The Himalayan region is particularly prone to earthquakes and this study will serve as an important benchmark for understanding where future earthquakes may occur, especially since the area has experienced high population growth over the past few decades.
The study assessed the presence of low frequency and high frequency waves over the three stages of the earthquake. High frequency waves cause more shaking, thereby posing the greatest risks for structural damages. Low frequency waves are less violent and less damaging to buildings and infrastructure.
“The Nepal earthquake is a warning sign that the region is of high seismic risk, and each earthquake behaves differently. Some earthquakes jump from one fault line to another, whereas the Nepal quake apparently occurred on the same fault line in three different stages, moving eastward,” said Scripps geophysicist Peter Shearer, “Using this research, we can better understand and identify areas of high seismic hazard in the region.”
One of the first peer-reviewed studies on the April 2015 earthquake in Nepal, “Detailed rupture imaging of the 25 April 2015 Nepal earthquake using teleseismic P waves” appears in the July 1 issue of the American Geophysical Union (AGU) Geophysical Research Letters.
Using the Global Seismic Network (GSN), Shearer and Scripps graduate student Wenyuan Fan were able to unravel the complex evolution of fault slips during this earthquake. The study concludes that the rupture traveled mostly eastward and occurred in three distinct stages; Stage 1 was weak and slow; Stage 2 was near Kathmandu and had the greatest slip but was relatively deficient in high-frequency radiation; and Stage 3 was relatively slow as well. Overall, this earthquake was more complicated, with multi-stage movements on multiple faults, than smooth models of continuous rupture on a single fault plane.
“Using the GSN instead of regional array data really enhanced the spatial resolution of the back-projection images and helped us see that frequency-dependent rupture was one of the main features of this earthquake,” said Fan. “Stage 2 was high-frequency-deficient and occurred closest to Kathmandu, which was probably why ground shaking was less severer than expected for such a high-magnitude earthquake.”
The Global Seismic Network provides high-quality broadband digital seismic data for monitoring earthquakes and learning about Earth structure. A precursor to this network was initiated by Scripps researchers in the 1960s and is still in use today. Scripps currently operates one-third of the 153 global seismometers of the GSN. Fan and Shearer used the GSN data because they are open-source (available to anyone), have good coverage of the Nepal region, and have a long history of reliable recordings.

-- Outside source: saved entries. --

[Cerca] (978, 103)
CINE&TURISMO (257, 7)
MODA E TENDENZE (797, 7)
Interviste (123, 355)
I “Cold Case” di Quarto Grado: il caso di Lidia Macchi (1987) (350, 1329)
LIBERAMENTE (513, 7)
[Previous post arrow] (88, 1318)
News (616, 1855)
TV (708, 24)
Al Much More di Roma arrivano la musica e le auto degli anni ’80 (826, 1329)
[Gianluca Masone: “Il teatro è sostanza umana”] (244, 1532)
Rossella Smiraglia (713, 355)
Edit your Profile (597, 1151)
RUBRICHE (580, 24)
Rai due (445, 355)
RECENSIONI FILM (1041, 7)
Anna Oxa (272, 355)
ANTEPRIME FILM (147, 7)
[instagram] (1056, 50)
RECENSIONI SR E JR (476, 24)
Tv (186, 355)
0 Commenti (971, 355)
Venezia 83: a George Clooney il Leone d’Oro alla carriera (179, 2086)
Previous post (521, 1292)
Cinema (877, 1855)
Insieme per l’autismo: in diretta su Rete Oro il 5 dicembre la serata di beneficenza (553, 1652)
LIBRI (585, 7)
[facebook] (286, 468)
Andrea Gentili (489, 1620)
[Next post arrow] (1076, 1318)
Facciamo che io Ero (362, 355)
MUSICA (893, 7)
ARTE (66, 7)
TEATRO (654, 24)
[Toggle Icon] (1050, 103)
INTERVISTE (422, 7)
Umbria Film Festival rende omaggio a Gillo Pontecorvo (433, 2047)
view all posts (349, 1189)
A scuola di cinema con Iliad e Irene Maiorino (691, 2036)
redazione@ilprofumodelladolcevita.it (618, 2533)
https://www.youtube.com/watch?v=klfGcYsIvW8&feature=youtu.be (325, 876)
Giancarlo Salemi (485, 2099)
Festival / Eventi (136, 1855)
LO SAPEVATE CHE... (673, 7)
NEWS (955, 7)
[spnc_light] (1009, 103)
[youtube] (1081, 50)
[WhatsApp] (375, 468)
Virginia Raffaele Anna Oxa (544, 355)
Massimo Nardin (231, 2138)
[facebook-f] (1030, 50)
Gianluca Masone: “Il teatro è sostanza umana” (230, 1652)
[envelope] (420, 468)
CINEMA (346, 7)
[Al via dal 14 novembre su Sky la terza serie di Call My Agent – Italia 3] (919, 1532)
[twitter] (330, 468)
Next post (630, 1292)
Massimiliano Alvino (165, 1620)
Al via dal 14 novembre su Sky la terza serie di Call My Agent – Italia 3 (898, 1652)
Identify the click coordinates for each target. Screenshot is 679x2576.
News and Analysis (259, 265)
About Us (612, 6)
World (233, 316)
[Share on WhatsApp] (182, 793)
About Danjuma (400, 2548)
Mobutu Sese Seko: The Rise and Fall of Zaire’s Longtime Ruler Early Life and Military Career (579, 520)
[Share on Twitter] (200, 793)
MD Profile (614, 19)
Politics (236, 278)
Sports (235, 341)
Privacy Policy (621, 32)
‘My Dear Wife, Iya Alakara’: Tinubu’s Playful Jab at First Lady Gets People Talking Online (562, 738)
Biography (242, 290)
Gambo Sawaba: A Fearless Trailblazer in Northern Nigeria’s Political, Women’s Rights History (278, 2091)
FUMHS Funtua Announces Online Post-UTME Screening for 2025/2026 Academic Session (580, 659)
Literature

“In general, understanding large earthquakes will inform our ability to forecast the nature of future earthquakes,” said Shearer.
Shearer and Fan hope to use the same methodology to study other large, global earthquakes from the past decade to provide a broader picture of earthquake behavior and help in predicting ground shaking for future events.
The study was funded by the National Science Foundation (Grant EAR -111111).